Ну, конечно, при первой серьезной встрече с его прозой не обошлось без романтической истории. Поэтому я неравнодушна и к мужчинам, которые его любят ;) А любят его, надо сказать, мужчины определенного склада характера и закалки.
А если совсем серьезно: герои Ремарка ничего не ждут от жизни, много пьют, балансируют на грани, не любят громких слов, ранимые романтики в душе, многие из них прошли войну и все ужасы послевоенной разрухи, потеряли своих близких и готовы к новым потерям, которые не заставляют себя ждать.
Его книги о стойкости в мире, существование в котором не имеет никакого смысла, в мире, где все временно, условно, призрачно.
О таких людях (и об этом времени) писали многие, но, пожалуй, ничьи книги настолько не напоминают... ну, да, немного солнца в холодной воде, капли дождя на стекле, всплеск тяжелых коньячных капель в бокале, рвотный спазм после долгого плача. Ну, и, конечно, ни в каком другом мире не смеются радостней, не шутят беззаботней, не бывают более счастливы просто оттого, что живы, не ходят по битому стеклу более босыми ногами.

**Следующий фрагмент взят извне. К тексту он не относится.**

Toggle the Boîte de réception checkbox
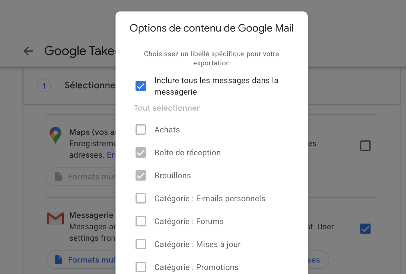This screenshot has width=406, height=274. click(141, 152)
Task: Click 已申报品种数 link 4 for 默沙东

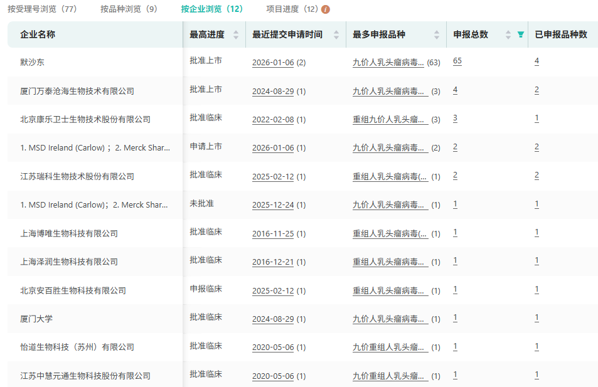Action: pyautogui.click(x=537, y=61)
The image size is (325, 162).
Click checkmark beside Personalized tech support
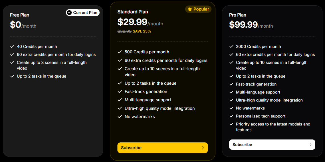[x=231, y=116]
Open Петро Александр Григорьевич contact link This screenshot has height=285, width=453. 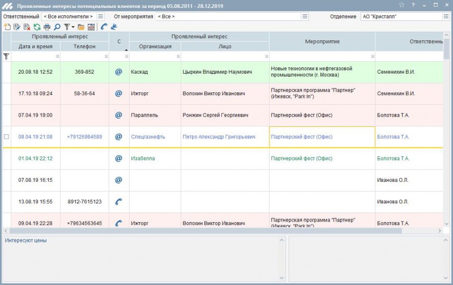[219, 137]
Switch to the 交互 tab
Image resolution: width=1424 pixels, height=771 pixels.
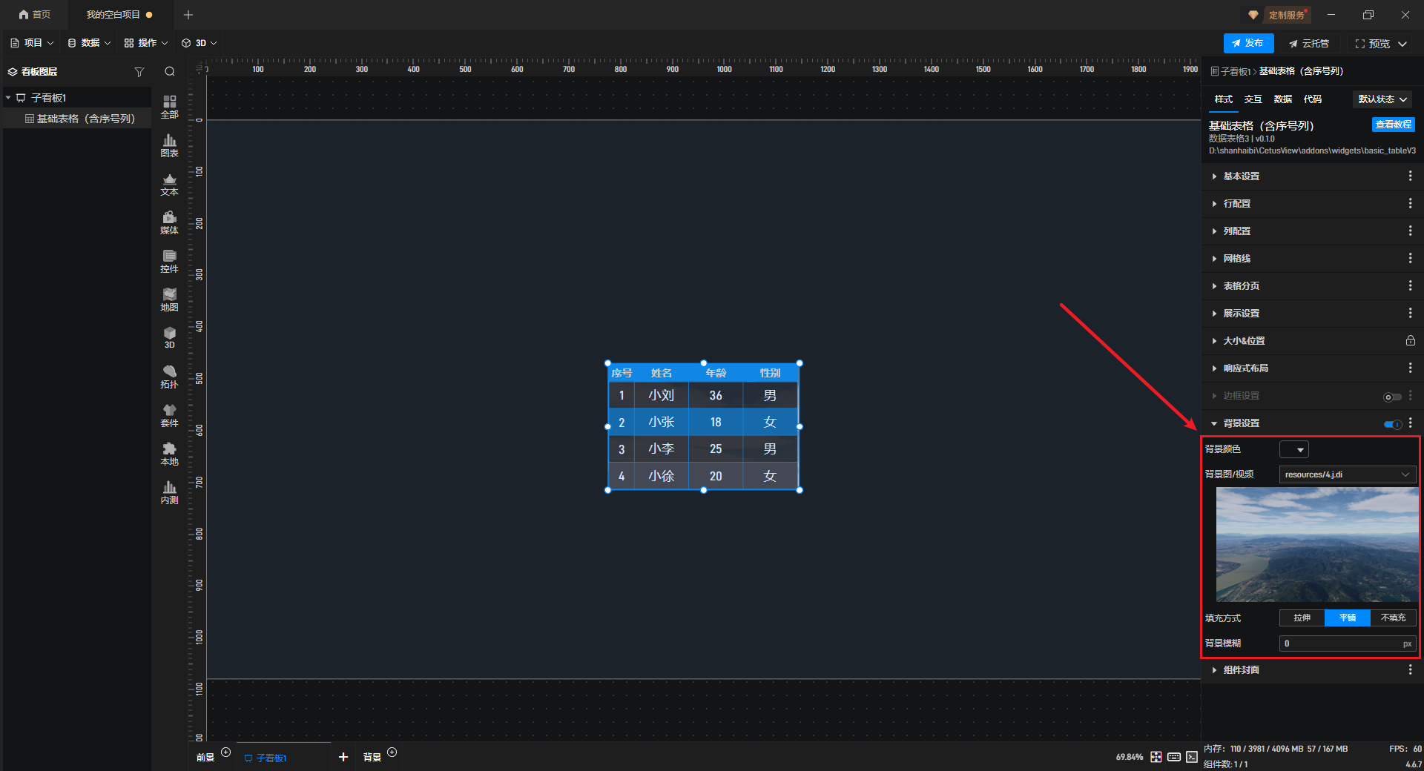pyautogui.click(x=1253, y=99)
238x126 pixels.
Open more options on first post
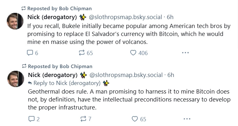point(185,53)
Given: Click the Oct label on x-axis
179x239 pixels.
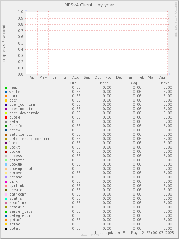Looking at the screenshot, I should [98, 77].
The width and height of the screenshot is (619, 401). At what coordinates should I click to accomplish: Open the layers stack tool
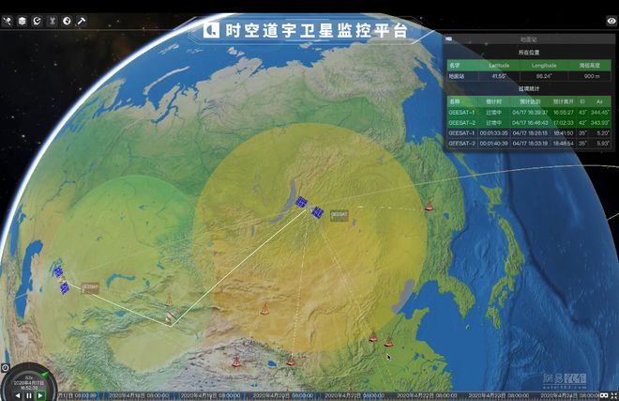22,21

Я просто не могла не написать все эти банальные слова, потому что сама успела забыть, как чертовски хороши, просты и прозрачны его тексты. Только вот, когда читаешь книги Ремарка, выпить все время хочется... борюсь с искушением допить бутылку хорошего ванильного коньяка прямо здесь и сейчас, не откладывая на завтра, которого может и не случиться.
Я резко повернулся. При этом я столкнулся с маленьким толстяком.
-- Ну! -- сказал я яростно.
-- Разуйте глаза, вы, соломенное чучело! -- пролаял толстяк.
Я уставился на него.
-- Что, вы людей не видели, что ли? -- продолжал он тявкать.
Это было мне кстати.
-- Людей-то видел, -- ответил я. -- Но вот разгуливающие пивные бочонки не приходилось.
Толстяк ненадолго задумался. Он стоял, раздуваясь.
-- Знаете что, -- фыркнул он, -- отправляйтесь в зоопарк. Задумчивым кенгуру нечего делать на улице.
Я понял, что передо мной ругатель высокого класса. Несмотря на паршивое настроение, нужно было соблюсти достоинство.
-- Иди своим путем, душевнобольной недоносок, -- сказал я и поднял руку благословляющим жестом. Он не последовал моему призыву.
-- Попроси, чтобы тебе мозги бетоном залили, заплесневелый павиан! -- лаял он.
Я ответил ему "плоскостопым выродком". Он обозвал меня попугаем, а я его безработным мойщиком трупов. Тогда он почти с уважением охарактеризовал меня: "Коровья голова, разъедаемая раком". А я, чтобы уж покончить, кинул: "Бродячее кладбище бифштексов". Его лицо внезапно прояснилось.
-- Бродячее кладбище бифштексов? Отлично, -- сказал он. -- Этого я еще не знал, включаю в свой репертуар. Пока!.. -- Он приподнял шляпу, и мы расстались, преисполненные уважения друг к другу.